• [Problem description]
Each record below needs to be copied out exactly as it stands.

• [Material shown]

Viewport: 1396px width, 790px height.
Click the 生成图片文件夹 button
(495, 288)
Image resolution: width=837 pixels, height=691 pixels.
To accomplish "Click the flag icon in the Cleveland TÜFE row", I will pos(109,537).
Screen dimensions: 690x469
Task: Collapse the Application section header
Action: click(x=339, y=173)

• [Answer area]
Viewport: 1396px width, 790px height.
Click the 生成图片文件夹 button
(495, 288)
Image resolution: width=837 pixels, height=691 pixels.
To accomplish "Click the flag icon in the Cleveland TÜFE row", I will pos(109,537).
Screen dimensions: 690x469
Task: Collapse the Application section header
Action: click(x=339, y=173)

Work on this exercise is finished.